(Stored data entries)
=== Begin Enclosure ===

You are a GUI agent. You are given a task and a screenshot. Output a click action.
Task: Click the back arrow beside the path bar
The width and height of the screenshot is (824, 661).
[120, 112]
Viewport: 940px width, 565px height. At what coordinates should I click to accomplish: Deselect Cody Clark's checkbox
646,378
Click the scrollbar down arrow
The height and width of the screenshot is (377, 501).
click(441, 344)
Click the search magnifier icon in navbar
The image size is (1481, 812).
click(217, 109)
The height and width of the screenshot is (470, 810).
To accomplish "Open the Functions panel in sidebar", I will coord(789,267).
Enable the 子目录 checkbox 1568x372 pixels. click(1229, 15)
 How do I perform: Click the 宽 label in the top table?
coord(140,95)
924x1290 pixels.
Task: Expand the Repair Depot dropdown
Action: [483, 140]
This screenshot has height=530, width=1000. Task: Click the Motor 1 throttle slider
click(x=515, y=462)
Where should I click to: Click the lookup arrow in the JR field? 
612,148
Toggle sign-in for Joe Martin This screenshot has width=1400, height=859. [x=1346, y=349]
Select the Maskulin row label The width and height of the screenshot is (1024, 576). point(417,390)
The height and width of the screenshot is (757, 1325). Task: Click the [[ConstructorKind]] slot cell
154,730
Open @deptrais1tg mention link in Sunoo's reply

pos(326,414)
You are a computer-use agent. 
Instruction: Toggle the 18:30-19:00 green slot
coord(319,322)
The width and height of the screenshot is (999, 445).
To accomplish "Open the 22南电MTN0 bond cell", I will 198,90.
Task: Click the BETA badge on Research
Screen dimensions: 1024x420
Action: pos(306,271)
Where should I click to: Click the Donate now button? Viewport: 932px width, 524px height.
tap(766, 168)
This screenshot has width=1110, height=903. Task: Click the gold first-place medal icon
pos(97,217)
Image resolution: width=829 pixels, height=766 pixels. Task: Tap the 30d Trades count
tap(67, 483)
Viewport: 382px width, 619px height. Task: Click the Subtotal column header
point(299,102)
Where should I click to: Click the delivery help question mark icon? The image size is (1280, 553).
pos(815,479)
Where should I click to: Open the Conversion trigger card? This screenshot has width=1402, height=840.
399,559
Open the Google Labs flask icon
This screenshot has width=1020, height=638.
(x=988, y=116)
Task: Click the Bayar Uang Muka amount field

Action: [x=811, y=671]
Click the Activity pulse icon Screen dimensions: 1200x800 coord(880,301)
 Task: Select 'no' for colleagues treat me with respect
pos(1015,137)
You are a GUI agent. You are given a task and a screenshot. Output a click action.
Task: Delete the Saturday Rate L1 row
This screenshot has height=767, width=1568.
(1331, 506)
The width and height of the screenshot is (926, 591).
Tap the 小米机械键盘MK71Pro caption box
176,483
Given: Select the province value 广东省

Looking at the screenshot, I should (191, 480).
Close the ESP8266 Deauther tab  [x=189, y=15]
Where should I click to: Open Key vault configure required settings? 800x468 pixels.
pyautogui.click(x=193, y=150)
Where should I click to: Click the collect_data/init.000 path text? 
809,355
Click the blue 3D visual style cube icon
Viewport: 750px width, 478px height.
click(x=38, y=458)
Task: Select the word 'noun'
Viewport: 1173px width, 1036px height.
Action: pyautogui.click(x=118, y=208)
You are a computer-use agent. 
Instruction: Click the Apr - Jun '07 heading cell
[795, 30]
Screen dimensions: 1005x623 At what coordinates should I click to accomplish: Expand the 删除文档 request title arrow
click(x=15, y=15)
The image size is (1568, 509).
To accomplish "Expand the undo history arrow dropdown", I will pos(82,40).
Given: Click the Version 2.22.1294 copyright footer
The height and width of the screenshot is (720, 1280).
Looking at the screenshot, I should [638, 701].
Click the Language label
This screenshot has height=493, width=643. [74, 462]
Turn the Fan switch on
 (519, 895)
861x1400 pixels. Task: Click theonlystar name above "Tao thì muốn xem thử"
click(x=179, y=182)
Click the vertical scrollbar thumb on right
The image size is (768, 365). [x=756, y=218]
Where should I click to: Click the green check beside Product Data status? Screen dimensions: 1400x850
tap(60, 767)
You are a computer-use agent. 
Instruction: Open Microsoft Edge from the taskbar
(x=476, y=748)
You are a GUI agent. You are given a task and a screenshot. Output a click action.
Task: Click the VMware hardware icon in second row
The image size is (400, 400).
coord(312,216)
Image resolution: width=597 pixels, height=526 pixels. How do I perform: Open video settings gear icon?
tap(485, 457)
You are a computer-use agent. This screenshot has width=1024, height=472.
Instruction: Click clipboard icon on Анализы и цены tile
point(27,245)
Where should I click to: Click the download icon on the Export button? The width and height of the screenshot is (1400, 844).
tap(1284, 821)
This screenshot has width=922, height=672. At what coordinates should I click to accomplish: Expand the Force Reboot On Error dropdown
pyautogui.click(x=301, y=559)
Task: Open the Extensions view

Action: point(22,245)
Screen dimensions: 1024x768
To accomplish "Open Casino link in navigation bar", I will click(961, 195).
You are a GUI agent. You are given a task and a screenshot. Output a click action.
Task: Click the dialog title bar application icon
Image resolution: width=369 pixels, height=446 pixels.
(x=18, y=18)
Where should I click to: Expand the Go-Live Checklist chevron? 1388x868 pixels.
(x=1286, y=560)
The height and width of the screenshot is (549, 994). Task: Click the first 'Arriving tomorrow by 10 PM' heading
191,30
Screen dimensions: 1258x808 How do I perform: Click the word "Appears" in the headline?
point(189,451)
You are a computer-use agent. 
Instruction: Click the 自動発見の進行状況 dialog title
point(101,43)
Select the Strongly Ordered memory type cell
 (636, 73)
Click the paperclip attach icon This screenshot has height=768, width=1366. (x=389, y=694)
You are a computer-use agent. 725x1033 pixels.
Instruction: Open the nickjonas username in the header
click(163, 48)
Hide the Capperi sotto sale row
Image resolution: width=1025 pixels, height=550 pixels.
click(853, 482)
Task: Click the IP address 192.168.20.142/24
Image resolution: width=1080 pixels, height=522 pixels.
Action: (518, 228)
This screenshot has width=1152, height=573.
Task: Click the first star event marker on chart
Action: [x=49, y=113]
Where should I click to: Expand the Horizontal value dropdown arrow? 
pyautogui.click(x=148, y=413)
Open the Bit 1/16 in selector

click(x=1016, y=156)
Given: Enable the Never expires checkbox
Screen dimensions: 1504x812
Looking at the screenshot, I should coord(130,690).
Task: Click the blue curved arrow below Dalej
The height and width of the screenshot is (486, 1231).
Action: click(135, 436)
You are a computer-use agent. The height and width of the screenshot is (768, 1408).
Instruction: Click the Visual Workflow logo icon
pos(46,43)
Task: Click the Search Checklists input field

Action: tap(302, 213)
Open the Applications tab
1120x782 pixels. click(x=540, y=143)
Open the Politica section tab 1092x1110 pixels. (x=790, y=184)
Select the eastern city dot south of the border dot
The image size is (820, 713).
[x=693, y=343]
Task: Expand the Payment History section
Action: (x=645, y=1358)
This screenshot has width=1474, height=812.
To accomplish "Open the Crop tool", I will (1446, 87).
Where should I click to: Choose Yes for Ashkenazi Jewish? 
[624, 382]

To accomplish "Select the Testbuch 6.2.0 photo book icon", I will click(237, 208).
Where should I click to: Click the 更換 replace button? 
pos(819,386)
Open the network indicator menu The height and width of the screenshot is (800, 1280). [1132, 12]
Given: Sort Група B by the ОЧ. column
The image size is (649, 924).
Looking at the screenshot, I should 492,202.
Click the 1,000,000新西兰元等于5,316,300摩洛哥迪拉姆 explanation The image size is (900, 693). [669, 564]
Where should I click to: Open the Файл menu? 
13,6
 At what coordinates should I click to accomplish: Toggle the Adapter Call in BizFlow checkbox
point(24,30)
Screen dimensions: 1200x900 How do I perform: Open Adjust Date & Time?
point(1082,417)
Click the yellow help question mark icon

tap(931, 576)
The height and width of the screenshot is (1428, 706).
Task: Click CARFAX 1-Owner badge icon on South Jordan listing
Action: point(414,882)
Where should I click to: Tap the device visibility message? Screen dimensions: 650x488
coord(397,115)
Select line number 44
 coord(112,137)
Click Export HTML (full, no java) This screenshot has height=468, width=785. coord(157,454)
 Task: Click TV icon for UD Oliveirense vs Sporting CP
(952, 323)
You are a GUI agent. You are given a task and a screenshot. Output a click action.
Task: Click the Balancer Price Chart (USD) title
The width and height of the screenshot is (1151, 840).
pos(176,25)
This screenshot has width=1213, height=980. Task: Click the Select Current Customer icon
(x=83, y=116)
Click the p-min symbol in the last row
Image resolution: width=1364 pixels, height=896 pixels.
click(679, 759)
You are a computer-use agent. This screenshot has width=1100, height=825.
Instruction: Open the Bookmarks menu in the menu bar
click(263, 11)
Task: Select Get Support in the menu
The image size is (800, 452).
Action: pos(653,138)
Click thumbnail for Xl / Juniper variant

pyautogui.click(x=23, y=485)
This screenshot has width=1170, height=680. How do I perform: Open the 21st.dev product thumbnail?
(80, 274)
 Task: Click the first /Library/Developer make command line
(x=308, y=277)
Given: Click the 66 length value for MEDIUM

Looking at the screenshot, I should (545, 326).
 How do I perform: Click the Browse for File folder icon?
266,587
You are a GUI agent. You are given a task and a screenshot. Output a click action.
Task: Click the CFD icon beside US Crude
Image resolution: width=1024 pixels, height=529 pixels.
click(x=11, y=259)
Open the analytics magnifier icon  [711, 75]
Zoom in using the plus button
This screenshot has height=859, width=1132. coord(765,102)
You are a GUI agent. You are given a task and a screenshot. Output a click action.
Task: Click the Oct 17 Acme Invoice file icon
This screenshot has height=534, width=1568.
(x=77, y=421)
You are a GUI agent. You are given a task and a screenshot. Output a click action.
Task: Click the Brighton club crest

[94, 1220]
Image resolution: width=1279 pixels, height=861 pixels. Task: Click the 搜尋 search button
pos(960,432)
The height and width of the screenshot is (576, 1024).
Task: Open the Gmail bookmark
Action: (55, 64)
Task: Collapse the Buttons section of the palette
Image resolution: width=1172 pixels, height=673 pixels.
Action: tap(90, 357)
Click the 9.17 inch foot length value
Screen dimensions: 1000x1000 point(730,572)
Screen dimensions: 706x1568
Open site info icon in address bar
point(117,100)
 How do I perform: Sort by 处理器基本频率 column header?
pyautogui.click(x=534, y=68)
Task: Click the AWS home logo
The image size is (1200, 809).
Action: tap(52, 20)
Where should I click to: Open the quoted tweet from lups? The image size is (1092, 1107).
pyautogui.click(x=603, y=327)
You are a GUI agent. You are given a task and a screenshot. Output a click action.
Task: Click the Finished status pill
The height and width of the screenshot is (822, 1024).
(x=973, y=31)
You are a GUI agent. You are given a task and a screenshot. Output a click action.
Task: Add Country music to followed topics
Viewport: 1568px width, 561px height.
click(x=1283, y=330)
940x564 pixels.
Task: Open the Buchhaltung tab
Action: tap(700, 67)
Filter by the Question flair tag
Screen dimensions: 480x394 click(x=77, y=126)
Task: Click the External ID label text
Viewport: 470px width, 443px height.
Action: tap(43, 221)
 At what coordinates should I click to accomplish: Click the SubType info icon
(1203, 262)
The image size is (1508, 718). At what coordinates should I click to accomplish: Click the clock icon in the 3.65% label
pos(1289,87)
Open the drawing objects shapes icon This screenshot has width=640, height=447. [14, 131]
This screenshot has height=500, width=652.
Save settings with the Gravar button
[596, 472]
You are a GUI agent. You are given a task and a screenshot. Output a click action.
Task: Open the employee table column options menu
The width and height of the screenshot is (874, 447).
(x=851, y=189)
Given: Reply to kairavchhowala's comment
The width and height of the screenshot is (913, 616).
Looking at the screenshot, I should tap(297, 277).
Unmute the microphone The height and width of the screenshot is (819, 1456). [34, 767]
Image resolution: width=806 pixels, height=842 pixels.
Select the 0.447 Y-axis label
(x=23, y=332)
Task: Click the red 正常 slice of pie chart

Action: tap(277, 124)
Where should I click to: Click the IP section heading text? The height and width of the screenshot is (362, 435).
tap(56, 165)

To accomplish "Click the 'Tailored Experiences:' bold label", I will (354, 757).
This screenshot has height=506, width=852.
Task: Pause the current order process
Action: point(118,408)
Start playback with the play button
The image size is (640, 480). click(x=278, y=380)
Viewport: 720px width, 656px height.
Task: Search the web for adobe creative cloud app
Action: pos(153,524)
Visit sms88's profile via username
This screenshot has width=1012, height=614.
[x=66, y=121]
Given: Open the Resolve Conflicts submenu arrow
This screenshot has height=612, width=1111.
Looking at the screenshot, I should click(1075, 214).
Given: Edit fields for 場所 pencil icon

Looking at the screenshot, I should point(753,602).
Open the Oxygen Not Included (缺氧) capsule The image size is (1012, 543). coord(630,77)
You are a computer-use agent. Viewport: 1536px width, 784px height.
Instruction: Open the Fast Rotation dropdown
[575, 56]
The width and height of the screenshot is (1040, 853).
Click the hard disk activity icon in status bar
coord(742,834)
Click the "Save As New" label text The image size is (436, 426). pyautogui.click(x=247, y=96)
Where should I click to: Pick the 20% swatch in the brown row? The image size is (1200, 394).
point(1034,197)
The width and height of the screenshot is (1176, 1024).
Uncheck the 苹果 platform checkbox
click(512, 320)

=== End Enclosure ===

> ACTIVITY
From the entries above, extract each line containing "blue".

> RESPONSE TO THE TASK
Click the blue 3D visual style cube icon
Task: Click the blue curved arrow below Dalej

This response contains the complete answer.